* [PROVIDED PASSAGE]:
################
This occurs whether I replicate all 3 tables together or individually.

My initial hypothesis is that large transactions are creating WAL segments
that exceed memory limits when sent to the subscriber. However, I haven't
been able to confirm this / find the cause.

*Questions:*
1. What's the best approach to debug this memory allocation issue?
2. Are there specific PostgreSQL settings I should check ?
3. How can I identify if large transactions are indeed the root cause?

*Additional Context:*
- This happens consistently across multiple replication attempts
- The error size varies but is always requesting > 1GB
- No custom logical replication settings currently applied
- Subscriber machine has 256 GB of RAM and Ubuntu 20.04
- Can recreate it on different machines

I should also mention that we're operating in a managed environment on
DigitalOcean, which means we don't have direct access to the WAL logs on
the publisher node. This is why the log information above is limited. I
understand this constraint makes it more difficult to provide help, but I
would really appreciate any insights or suggestions you might have.
################
* [DATA LINES]:
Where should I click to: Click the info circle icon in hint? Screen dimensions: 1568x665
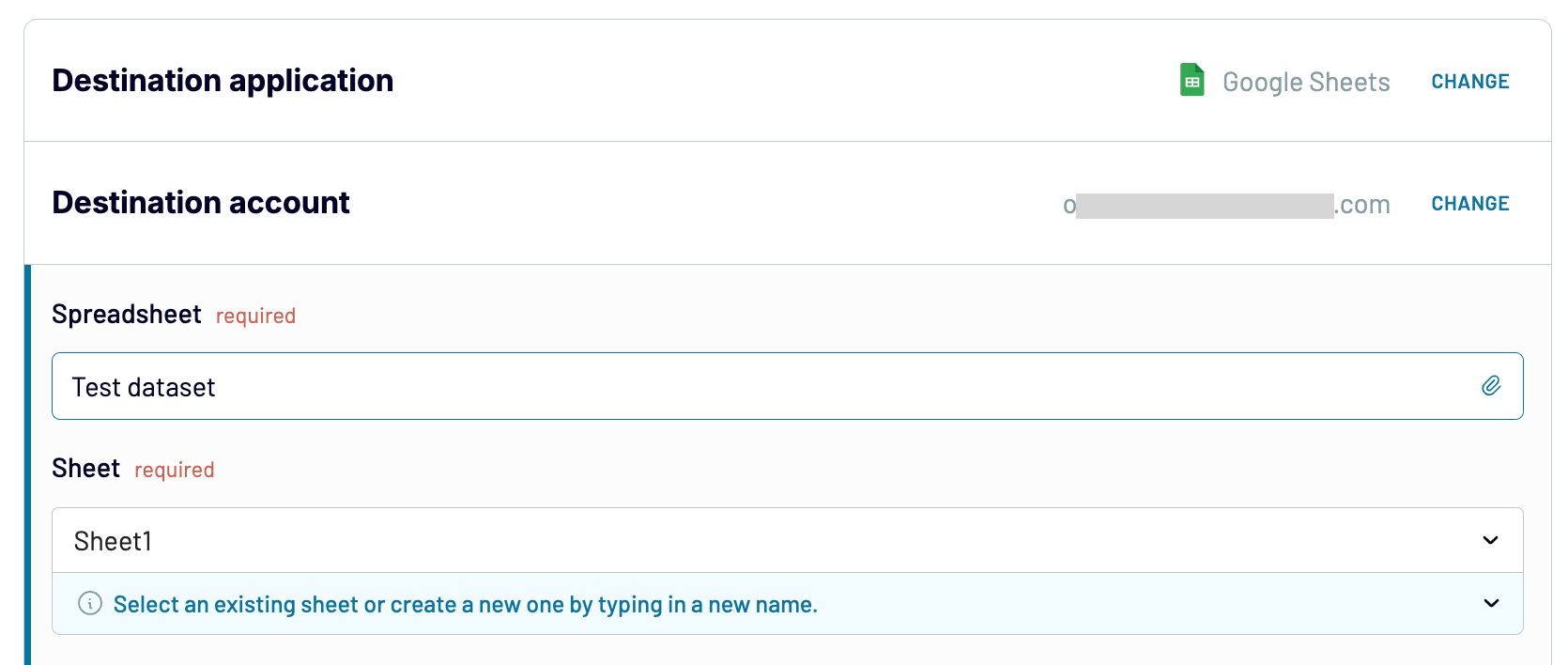coord(90,603)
################
* [SHORT TASK]: Rewrite the PostgreSQL replication post between "I should also" and "you might have.", inclusive, swapping "publisher node" for "primary server".

* [RESULT]:
I should also mention that we're operating in a managed environment on
DigitalOcean, which means we don't have direct access to the WAL logs on
the primary server. This is why the log information above is limited. I
understand this constraint makes it more difficult to provide help, but I
would really appreciate any insights or suggestions you might have.